# Best "Dead Teenager" movie I've seen since "Holloween".



## TNGTony (Mar 23, 2002)

This morning while trying to get to sleep unsuccessfully as usual. In order to take my mind out of gear, I decided to have the TV on as a sleep aide. As I was browsing the movies and came across a movie that I KNEW would put me right to sleep. ...What I thought was a "teenie-bopper hack-em-up" with a plot so predictable and thin featuring a monster/psycho/manifestation from hell/whatever so predictable that I would fall into a deep slumber before the first dismemberment was shown.

Well....I was wrong. "Final Destination" deals with 6 kids and a teacher on their way to a Parisian field trip that end up "cheating death" by getting out of/being thrown off a plane for disorderly conduct which then blows up killing all on board including 39 of their classmates and another teacher. Ahhh, but the Grim Reaper doesn't give up that easily.

The rest of the movie you KNOW they're all going to die. Of course, you could be wrong... But the way that they built up the suspense was better than the pay-off most of the time. The exceptions were acts came out of nowhere like a bus from a blind alley.

The thing that I liked about the movie was the way it didn't take itself very seriously. Especially towards the end and especially at the very "end" that was left conspicuously open for a sequel. It worked on the MST3K level and on the serious "hack-ep-up" movie lover level.

It is R rated like all good dead teenager movies should be. It is rather graphic. Some scenes are quite disturbing to those with weaker constitutions. But I do have to say I haven't enjoyed a movie of this genre as much since the original "Holloween" which I saw in the Showcase Cinemas in Leominster (pronounced Lemmin-steh).

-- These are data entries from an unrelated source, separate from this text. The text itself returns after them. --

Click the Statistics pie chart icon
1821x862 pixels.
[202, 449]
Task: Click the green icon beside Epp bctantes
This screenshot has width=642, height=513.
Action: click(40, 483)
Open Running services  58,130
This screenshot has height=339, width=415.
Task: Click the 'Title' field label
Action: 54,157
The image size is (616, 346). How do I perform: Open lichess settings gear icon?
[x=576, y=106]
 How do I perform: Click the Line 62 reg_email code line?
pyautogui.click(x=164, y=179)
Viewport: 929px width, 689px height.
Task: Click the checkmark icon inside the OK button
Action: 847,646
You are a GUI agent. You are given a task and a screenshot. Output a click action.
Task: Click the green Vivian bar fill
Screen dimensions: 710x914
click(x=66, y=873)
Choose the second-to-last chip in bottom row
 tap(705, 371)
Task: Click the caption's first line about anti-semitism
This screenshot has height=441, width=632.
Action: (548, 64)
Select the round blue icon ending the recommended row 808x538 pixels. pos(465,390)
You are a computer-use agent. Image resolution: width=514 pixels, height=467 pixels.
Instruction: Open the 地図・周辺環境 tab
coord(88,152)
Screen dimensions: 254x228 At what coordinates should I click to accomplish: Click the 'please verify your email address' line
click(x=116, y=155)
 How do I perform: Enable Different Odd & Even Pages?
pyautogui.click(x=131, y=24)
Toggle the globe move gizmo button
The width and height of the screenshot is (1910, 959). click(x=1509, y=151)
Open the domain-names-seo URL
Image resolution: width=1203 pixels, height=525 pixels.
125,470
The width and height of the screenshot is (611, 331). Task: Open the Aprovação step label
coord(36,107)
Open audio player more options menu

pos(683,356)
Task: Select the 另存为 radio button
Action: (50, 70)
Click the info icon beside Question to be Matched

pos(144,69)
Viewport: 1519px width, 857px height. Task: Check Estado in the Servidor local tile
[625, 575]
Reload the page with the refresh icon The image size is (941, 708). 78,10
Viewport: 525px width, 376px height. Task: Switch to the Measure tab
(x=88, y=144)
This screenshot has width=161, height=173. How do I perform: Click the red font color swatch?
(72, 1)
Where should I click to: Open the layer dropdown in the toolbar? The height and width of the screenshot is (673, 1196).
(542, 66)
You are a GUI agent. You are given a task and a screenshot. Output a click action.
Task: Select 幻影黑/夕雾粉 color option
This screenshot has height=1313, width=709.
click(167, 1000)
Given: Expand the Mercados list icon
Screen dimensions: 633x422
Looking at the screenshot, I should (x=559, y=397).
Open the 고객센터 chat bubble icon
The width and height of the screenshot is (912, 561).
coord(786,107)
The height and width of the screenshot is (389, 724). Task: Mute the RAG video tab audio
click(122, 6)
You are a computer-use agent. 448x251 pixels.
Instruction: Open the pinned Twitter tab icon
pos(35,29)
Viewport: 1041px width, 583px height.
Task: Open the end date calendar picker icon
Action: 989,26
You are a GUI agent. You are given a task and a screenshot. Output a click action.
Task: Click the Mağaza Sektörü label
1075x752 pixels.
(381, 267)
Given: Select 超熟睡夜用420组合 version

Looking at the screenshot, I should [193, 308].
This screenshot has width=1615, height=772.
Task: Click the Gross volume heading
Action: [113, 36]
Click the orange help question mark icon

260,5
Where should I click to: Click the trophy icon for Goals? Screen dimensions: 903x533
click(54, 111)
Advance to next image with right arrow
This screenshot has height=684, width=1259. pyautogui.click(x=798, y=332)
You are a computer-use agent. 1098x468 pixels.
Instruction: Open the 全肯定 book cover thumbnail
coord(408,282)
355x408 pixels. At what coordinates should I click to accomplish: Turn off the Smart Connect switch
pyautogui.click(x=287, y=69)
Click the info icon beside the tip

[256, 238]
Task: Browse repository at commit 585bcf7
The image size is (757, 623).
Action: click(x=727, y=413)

It's on the Starz channels now. I'm sure it's available on rental. If you like this kind of movie, I recommend it.

See ya
Tony


----------



## Rage (Aug 19, 2001)

The DVD has an alt. ending and deleted scenes.


----------



## Kevin (Mar 27, 2002)

That movie was awesome, I remember seeing it in theater a few years ago.


----------



## Steve Mehs (Mar 21, 2002)

A good teen horror flick? Well, Ill take your word on it Tony  I'll see if I can find it on DVD.


----------



## Rage (Aug 19, 2001)

I don't remember much of it, but I totally LOL when that person got ran over by the bus.


----------



## DamonM (May 7, 2002)

If you want a really good teeny hack movie, watch Jeepers Creepers. It's now one of my all-time favorites of the genre. It doesn' t have a "group" of teenagers, but just a brother and sister. Very good movie that left me asking, "What the heck is going on?" all the way through it!


----------



## DarrellP (Apr 24, 2002)

Hey Tony, try popping a Melatonin about an hour before you want to crash, they work great. I use them quite often. You can pick up a bottle over the counter for about $12/100. Well worth the money if you're an insomniac.


----------



## John Walsh (Apr 22, 2002)

Sleepaway Camp ... hands down the best teen hack movie. You gotta love the curling iron scene


----------